Énoncé.
Reprenez le passage de la chronique entre « Mon médecin est » et « n’y prenons garde. », inclus, en remplaçant « thriller » par « polar ».

15/06/2014
Prescription mortelle, de Robin Cook
Une chronique de Jacques.
Mon médecin est dans ma poche...
Avec Prescription mortelle, l’américain Robin Cook nous propose un thriller politico médical astucieux, doublé d’une réflexion sur l’évolution possible des politiques de santé aux États-Unis. Comme le personnel politique français est souvent fasciné par ce qui vient d’outre-Atlantique, et que le lobbying est fort dans certains milieux pour développer les assurances privées au détriment de notre système public de santé, ce roman nous permet, en prime, de savoir à quelle sauce nous risquons d’être mangés si nous n’y prenons garde.
Robin Cook part d’un double constat et développe jusque dans ses extrêmes limites l’idée qui en découle :
– il est de plus en plus difficile de trouver des médecins généralistes aux États-Unis, tout comme en France où certaines régions connaissent un désert médical.

Lignes fournies.
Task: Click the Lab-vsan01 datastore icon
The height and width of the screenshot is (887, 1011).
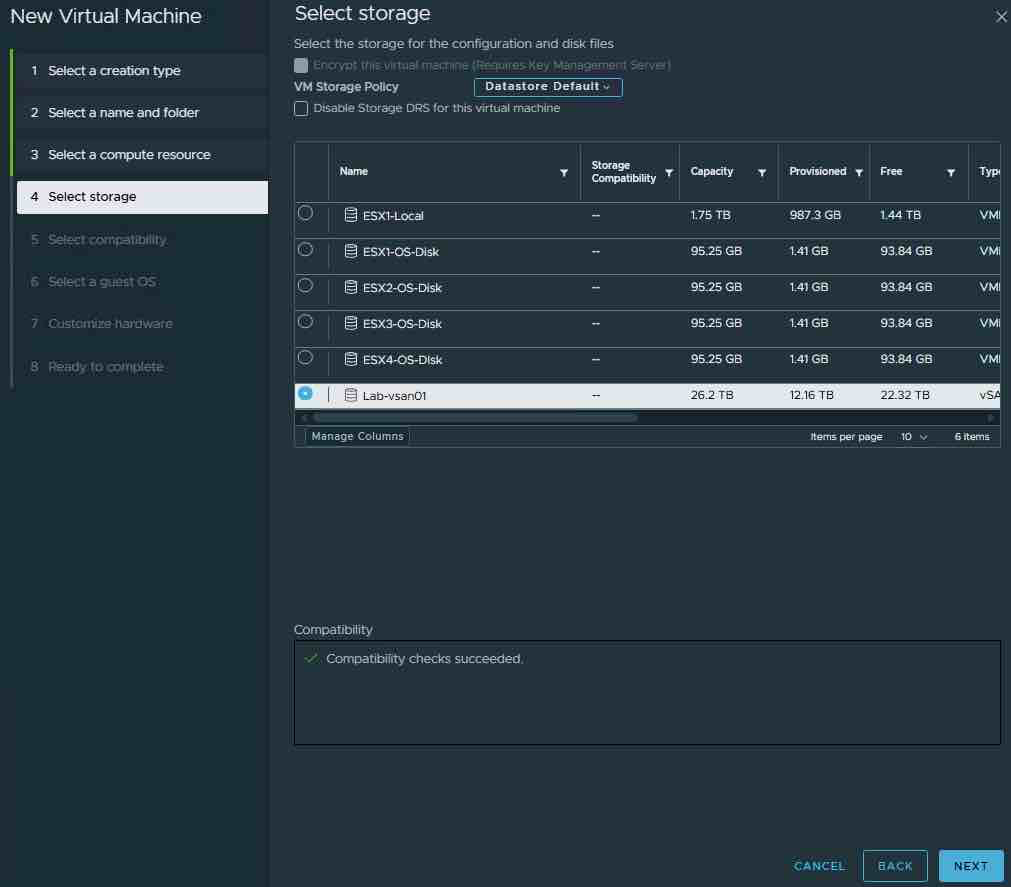Action: (351, 395)
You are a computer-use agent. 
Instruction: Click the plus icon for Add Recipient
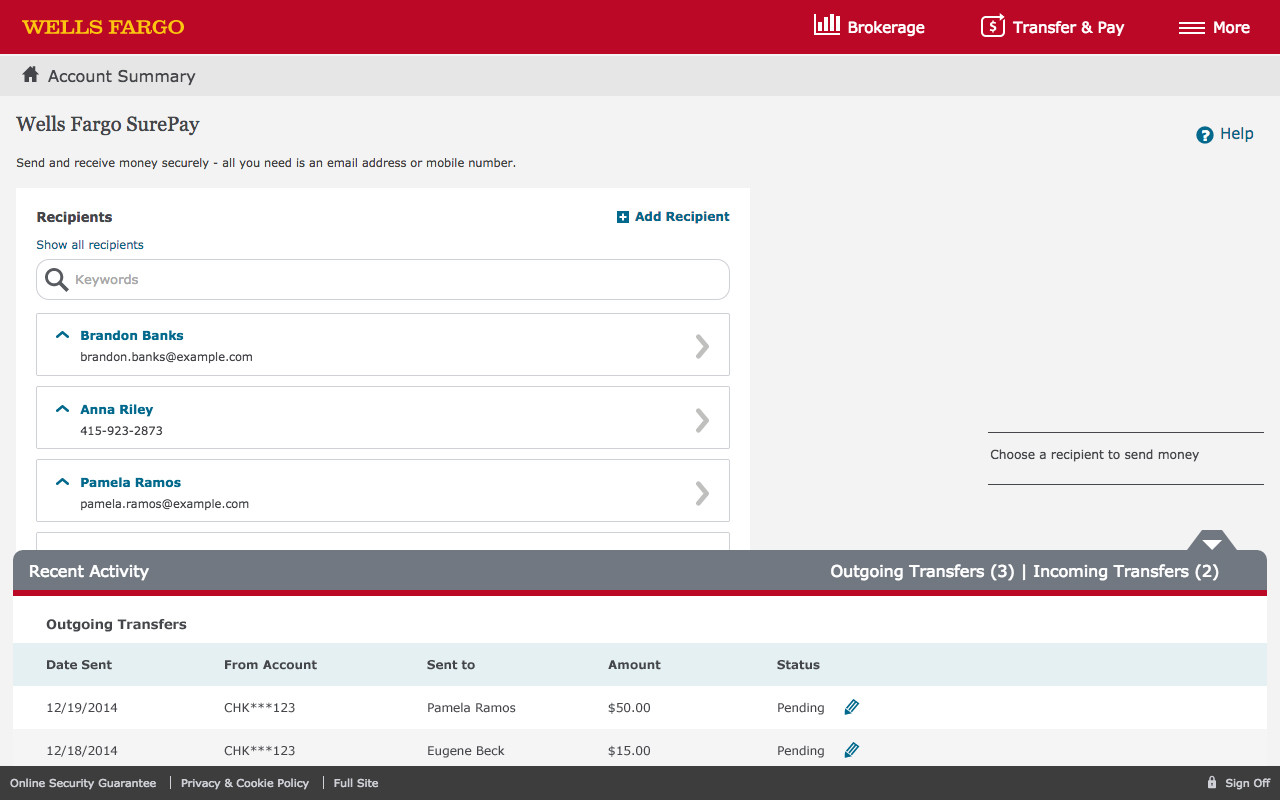(x=623, y=217)
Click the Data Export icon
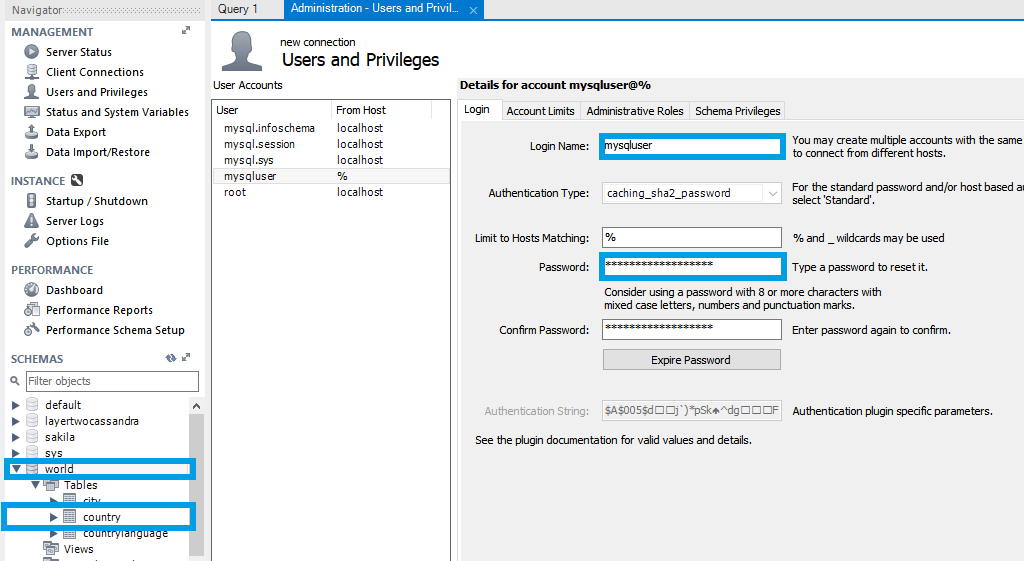Viewport: 1024px width, 561px height. pyautogui.click(x=31, y=132)
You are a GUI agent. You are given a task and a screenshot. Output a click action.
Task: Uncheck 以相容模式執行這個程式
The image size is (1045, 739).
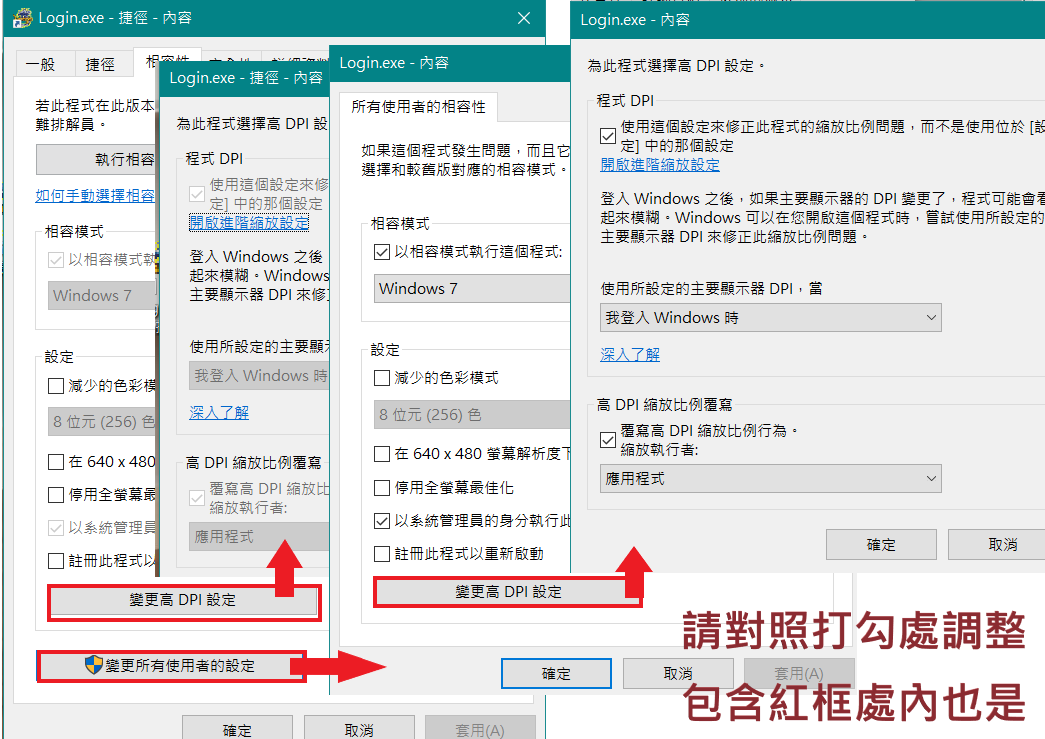click(x=381, y=251)
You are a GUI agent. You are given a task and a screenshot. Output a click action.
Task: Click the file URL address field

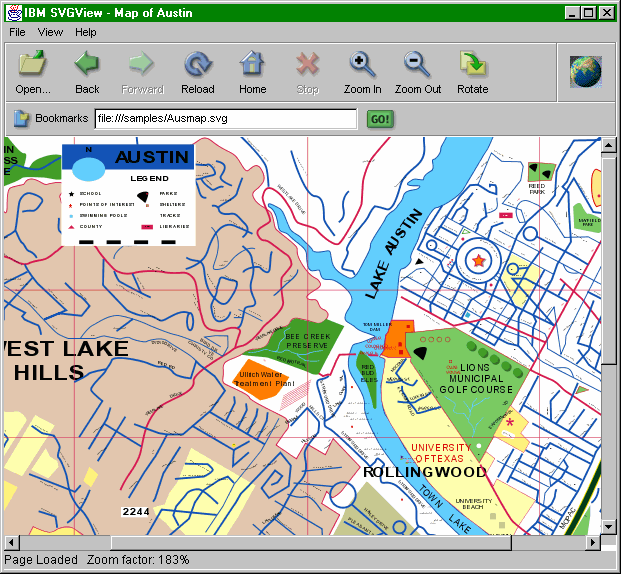click(225, 119)
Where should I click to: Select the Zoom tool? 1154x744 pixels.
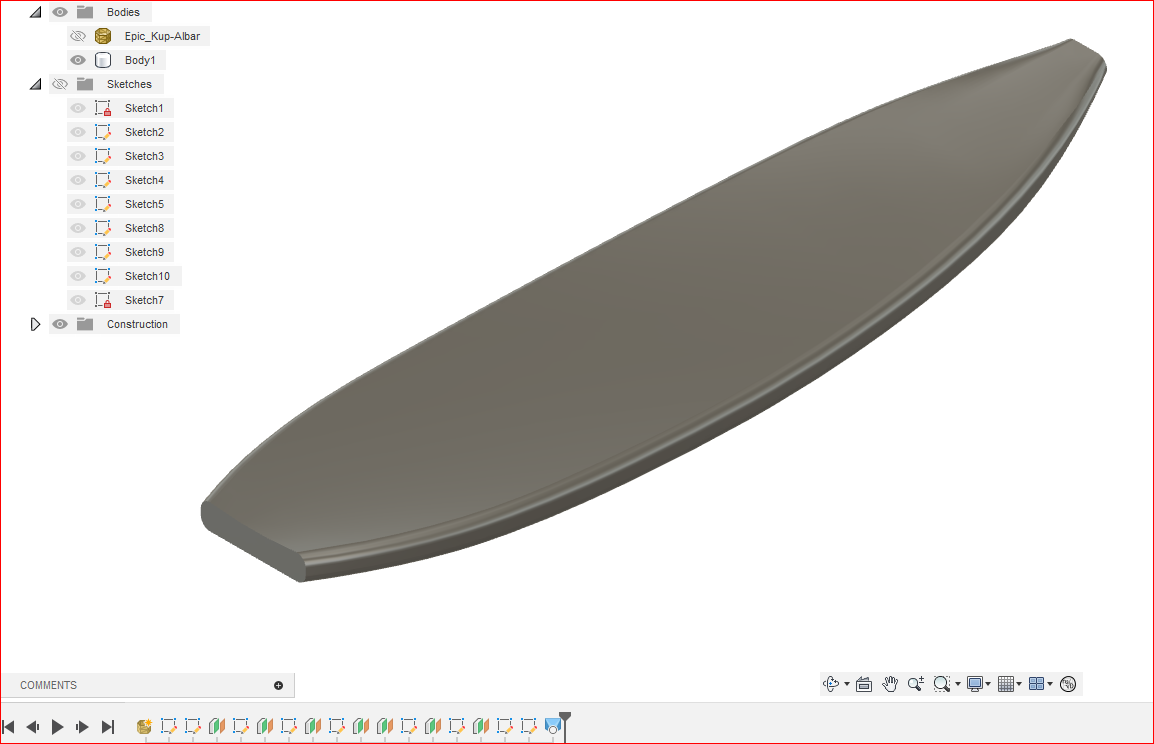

Réponse.
Mon médecin est dans ma poche...
Avec Prescription mortelle, l’américain Robin Cook nous propose un polar politico médical astucieux, doublé d’une réflexion sur l’évolution possible des politiques de santé aux États-Unis. Comme le personnel politique français est souvent fasciné par ce qui vient d’outre-Atlantique, et que le lobbying est fort dans certains milieux pour développer les assurances privées au détriment de notre système public de santé, ce roman nous permet, en prime, de savoir à quelle sauce nous risquons d’être mangés si nous n’y prenons garde.